Starting at the first line and ending at the last, repeat the material word for word.

*** Provided information ***

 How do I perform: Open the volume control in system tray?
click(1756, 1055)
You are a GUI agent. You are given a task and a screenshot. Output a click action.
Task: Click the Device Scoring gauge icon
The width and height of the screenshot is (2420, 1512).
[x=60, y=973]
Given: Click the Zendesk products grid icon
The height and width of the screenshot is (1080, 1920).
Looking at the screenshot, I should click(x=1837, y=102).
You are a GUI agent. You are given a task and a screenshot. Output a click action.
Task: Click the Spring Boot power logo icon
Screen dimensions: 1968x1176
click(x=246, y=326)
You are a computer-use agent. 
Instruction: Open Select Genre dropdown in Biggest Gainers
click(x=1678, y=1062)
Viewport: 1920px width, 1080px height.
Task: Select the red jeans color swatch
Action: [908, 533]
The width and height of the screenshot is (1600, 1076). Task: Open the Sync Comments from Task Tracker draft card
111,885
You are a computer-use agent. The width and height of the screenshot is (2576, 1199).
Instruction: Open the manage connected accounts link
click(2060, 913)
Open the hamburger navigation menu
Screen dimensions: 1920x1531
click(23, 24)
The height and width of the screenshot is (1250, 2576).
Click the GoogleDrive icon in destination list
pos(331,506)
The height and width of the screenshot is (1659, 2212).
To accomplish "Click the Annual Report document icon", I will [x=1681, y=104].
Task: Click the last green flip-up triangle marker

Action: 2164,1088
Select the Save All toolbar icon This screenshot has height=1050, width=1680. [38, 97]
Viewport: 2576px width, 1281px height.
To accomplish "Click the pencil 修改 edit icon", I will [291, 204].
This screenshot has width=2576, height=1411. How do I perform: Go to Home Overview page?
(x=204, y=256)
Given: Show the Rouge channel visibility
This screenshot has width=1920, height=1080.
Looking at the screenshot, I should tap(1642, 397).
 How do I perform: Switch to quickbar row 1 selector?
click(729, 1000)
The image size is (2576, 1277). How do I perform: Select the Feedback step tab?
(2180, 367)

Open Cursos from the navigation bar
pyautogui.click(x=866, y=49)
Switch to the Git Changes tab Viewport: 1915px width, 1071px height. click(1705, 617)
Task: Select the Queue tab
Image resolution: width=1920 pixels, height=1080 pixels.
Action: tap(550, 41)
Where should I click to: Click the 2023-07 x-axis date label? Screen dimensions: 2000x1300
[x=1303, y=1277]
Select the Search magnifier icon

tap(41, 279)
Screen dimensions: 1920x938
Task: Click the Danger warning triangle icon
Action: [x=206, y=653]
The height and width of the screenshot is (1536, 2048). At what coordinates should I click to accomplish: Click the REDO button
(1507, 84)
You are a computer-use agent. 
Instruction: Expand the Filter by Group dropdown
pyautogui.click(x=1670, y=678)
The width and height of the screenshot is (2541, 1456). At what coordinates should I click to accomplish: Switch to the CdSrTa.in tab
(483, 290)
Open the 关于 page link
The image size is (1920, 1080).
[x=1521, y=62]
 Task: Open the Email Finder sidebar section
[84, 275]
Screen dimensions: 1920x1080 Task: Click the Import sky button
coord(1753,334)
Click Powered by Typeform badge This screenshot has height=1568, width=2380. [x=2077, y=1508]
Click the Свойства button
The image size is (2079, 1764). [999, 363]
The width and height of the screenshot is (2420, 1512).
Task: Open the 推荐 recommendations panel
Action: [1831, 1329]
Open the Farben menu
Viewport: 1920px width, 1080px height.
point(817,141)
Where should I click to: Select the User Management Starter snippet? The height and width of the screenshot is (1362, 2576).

*** End of Provided information ***

Task answer
 How do I perform: Open the volume control in system tray?
click(1756, 1055)
You are a GUI agent. You are given a task and a screenshot. Output a click action.
Task: Click the Device Scoring gauge icon
The width and height of the screenshot is (2420, 1512).
[x=60, y=973]
Given: Click the Zendesk products grid icon
The height and width of the screenshot is (1080, 1920).
Looking at the screenshot, I should click(x=1837, y=102).
You are a GUI agent. You are given a task and a screenshot. Output a click action.
Task: Click the Spring Boot power logo icon
Screen dimensions: 1968x1176
click(x=246, y=326)
You are a computer-use agent. 
Instruction: Open Select Genre dropdown in Biggest Gainers
click(x=1678, y=1062)
Viewport: 1920px width, 1080px height.
Task: Select the red jeans color swatch
Action: [908, 533]
The width and height of the screenshot is (1600, 1076). Task: Open the Sync Comments from Task Tracker draft card
111,885
You are a computer-use agent. The width and height of the screenshot is (2576, 1199).
Instruction: Open the manage connected accounts link
click(2060, 913)
Open the hamburger navigation menu
Screen dimensions: 1920x1531
click(23, 24)
The height and width of the screenshot is (1250, 2576).
Click the GoogleDrive icon in destination list
pos(331,506)
The height and width of the screenshot is (1659, 2212).
To accomplish "Click the Annual Report document icon", I will [x=1681, y=104].
Task: Click the last green flip-up triangle marker

Action: 2164,1088
Select the Save All toolbar icon This screenshot has height=1050, width=1680. [38, 97]
Viewport: 2576px width, 1281px height.
To accomplish "Click the pencil 修改 edit icon", I will [291, 204].
This screenshot has width=2576, height=1411. How do I perform: Go to Home Overview page?
(x=204, y=256)
Given: Show the Rouge channel visibility
This screenshot has width=1920, height=1080.
Looking at the screenshot, I should tap(1642, 397).
 How do I perform: Switch to quickbar row 1 selector?
click(729, 1000)
The image size is (2576, 1277). How do I perform: Select the Feedback step tab?
(2180, 367)

Open Cursos from the navigation bar
pyautogui.click(x=866, y=49)
Switch to the Git Changes tab Viewport: 1915px width, 1071px height. click(1705, 617)
Task: Select the Queue tab
Image resolution: width=1920 pixels, height=1080 pixels.
Action: tap(550, 41)
Where should I click to: Click the 2023-07 x-axis date label? Screen dimensions: 2000x1300
[x=1303, y=1277]
Select the Search magnifier icon

tap(41, 279)
Screen dimensions: 1920x938
Task: Click the Danger warning triangle icon
Action: [x=206, y=653]
The height and width of the screenshot is (1536, 2048). At what coordinates should I click to accomplish: Click the REDO button
(1507, 84)
You are a computer-use agent. 
Instruction: Expand the Filter by Group dropdown
pyautogui.click(x=1670, y=678)
The width and height of the screenshot is (2541, 1456). At what coordinates should I click to accomplish: Switch to the CdSrTa.in tab
(483, 290)
Open the 关于 page link
The image size is (1920, 1080).
[x=1521, y=62]
 Task: Open the Email Finder sidebar section
[84, 275]
Screen dimensions: 1920x1080 Task: Click the Import sky button
coord(1753,334)
Click Powered by Typeform badge This screenshot has height=1568, width=2380. [x=2077, y=1508]
Click the Свойства button
The image size is (2079, 1764). [999, 363]
The width and height of the screenshot is (2420, 1512).
Task: Open the 推荐 recommendations panel
Action: [1831, 1329]
Open the Farben menu
Viewport: 1920px width, 1080px height.
point(817,141)
Where should I click to: Select the User Management Starter snippet? The height and width of the screenshot is (1362, 2576).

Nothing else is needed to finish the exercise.